Question 6 deals with lobed broadleaves. Is the leaf pinnately or palmately lobed? Pinnate lobes are those where the lobes all attach to a central axis or vein. Conversely, in palmate leaves, the lobes all radiate from a single point. For pinnately lobed leaves, the leaves belong to Bur Oak. For palmately lobed leaves, the key moves on to Row 8.

In row 7, the key asks if the leaf samples have teeth on the margin. Teeth are classed as continuous and serrate, versus a smooth leaf, which has no serrate or pointed projections on the margin. Toothed samples lead on to Question 9, and untoothed are classified as Redbud leaves.

Question 8 asks if the leaf samples have 3-5 deep lobes with opposite leaf arrangement, or 3-5 shallow lobes with alternate leaf arrangement. Deep lobes are those that extend far into the leaf surface, and opposite leaf arrangement is seen when leaves occur in pairs at the nodes. Shallow lobes are those that extend less into the leaf surface, and alternate leaf arrangements are those in which leaves are staggered, or not directly across from one another.
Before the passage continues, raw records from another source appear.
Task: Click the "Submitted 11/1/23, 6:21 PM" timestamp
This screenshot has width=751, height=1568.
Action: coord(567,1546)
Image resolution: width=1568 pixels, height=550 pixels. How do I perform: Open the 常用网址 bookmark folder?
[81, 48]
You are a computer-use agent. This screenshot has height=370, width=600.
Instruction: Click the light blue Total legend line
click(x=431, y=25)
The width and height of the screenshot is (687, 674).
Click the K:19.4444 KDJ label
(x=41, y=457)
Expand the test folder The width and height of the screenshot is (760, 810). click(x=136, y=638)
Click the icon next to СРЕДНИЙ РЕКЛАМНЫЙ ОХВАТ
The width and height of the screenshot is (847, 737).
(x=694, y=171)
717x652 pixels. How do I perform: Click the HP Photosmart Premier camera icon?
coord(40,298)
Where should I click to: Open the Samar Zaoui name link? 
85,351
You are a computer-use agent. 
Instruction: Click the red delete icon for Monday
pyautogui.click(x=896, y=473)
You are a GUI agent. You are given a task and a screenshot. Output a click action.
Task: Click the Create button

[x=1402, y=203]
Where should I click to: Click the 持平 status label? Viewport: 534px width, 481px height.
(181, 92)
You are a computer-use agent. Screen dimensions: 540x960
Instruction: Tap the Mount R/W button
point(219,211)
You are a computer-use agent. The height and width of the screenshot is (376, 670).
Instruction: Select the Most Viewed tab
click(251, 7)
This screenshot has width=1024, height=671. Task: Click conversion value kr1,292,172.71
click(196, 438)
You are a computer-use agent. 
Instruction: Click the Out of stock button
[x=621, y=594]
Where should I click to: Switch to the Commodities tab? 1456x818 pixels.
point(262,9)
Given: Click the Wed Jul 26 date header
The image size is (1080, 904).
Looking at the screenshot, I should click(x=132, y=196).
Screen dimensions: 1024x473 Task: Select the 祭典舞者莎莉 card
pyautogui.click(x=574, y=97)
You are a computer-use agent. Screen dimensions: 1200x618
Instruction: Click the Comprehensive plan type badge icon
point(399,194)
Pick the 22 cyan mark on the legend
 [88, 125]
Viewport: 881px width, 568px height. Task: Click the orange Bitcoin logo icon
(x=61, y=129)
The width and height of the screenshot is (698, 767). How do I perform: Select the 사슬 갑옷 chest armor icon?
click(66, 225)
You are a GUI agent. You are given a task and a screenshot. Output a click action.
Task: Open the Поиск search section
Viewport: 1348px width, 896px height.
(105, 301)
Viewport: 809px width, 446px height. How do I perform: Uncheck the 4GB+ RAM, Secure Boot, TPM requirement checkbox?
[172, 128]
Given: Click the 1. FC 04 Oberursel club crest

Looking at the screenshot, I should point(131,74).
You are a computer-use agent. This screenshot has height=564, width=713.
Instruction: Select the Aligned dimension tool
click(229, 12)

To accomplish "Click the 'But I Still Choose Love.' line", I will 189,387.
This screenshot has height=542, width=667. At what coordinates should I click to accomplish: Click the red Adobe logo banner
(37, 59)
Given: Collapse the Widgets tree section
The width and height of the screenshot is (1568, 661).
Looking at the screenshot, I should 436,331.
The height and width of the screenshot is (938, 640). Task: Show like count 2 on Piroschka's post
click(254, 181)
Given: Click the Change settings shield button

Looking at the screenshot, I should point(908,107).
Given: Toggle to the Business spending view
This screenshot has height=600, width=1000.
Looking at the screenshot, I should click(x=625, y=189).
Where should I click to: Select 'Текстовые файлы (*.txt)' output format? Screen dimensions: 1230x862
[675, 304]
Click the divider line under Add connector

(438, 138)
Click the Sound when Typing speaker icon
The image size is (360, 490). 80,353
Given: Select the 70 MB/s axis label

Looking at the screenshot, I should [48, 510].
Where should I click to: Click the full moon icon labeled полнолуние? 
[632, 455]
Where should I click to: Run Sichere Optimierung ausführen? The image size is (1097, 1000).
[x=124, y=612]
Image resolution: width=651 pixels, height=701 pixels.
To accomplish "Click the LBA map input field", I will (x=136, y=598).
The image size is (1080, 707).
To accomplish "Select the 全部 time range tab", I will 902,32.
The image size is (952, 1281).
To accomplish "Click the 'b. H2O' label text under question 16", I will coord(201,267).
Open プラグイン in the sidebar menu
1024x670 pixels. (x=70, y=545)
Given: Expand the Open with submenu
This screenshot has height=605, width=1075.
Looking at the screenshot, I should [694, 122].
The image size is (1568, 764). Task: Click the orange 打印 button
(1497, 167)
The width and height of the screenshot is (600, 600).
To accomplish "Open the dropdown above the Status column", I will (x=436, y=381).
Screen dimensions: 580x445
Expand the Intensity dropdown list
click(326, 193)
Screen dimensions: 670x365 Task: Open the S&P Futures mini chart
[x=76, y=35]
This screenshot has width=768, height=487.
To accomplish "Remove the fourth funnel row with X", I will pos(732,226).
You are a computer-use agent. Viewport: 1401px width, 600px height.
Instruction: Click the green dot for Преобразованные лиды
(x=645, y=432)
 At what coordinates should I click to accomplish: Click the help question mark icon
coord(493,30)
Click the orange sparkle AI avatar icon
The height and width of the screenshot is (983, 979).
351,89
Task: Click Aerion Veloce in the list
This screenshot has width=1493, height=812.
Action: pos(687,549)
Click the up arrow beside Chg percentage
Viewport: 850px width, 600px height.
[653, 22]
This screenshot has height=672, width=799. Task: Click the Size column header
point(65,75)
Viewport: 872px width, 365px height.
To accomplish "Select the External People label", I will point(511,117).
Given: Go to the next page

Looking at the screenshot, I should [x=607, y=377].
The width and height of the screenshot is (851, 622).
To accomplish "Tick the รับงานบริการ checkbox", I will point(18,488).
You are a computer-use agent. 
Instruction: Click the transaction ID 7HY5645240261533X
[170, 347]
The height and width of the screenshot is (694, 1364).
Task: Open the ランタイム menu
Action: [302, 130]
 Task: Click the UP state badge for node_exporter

Deep lobes and opposite leaf arrangement leads to Silver Maple, whereas shallow lobes and alternate arrangement leads to Sycamore.

Finally, question 9 asks if the leaf margin has double teeth, elliptical shape, and is asymmetrical at the base, or if instead it has a single toothed margin. If the former is true, the sample is identified as American Elm, and if the leaf has a single toothed margin, it is from a Cottonwood tree.

Now, use the leaves pictured along with the dichotomous key to practice identification.

After examination of the key and the characteristics described, field identification of trees can be carried out. First, select a tree to be identified. Collect one representative leaf sample from the tree, and affix it to herbarium paper using glue.

Next, note whether the leaves have an alternate or opposite arrangement on the stems, and record this on the herbarium sheet. Measure the diameter at breast height of the tree in inches by taking the circumference of the tree at 4.5 ft above the existing grade, and calculate the diameter. Record the circumference and diameter.

Note what type of land use is nearest to the tree: residential, small commercial, industrial, park or vacant land. Using the dichotomous key, identify the leaf samples and record the tree species on the herbarium sheet.

Tree identification has many practical applications, and dichotomous keys are useful and practical tools for quick identification.

Tree identification is an important first step in understanding the benefits specific trees or tree species provide in a community environment. Using tree identification data, and the National Tree Benefits Calculator, scientists and urban planners can use tree data to inform decisions about building, infrastructure, or planting strategies to maximize benefits to health and the environment, and decrease energy consumption.

Dichotomous keys are commonly used to identify many different types of organisms. For example, they can be used to identify anything from species of venomous snake, to insect pests of citrus trees, or types of aquatic plant. This technique can allow users unfamiliar with a specimen to key out an identify subjects simply in the field or laboratory setting.

The ability to identify trees or their pests by key can be extremely useful in pest or disease control. For example, the Asian Longhorned Beetle is becoming an increasingly common pest in US woodlands. An insect identification key can be used to identify and distinguish these from other native longhorn beetles, and also identify at-risk tree species in woodlands where this pest has been found. In turn, this can help to curb the spread of this highly invasive pest.

You’ve just watched JoVE’s introduction to identifying trees using a dichotomous key. You should now understand how dichotomous keys work, and how to apply a dichotomous key to tree identification. Thanks for watching!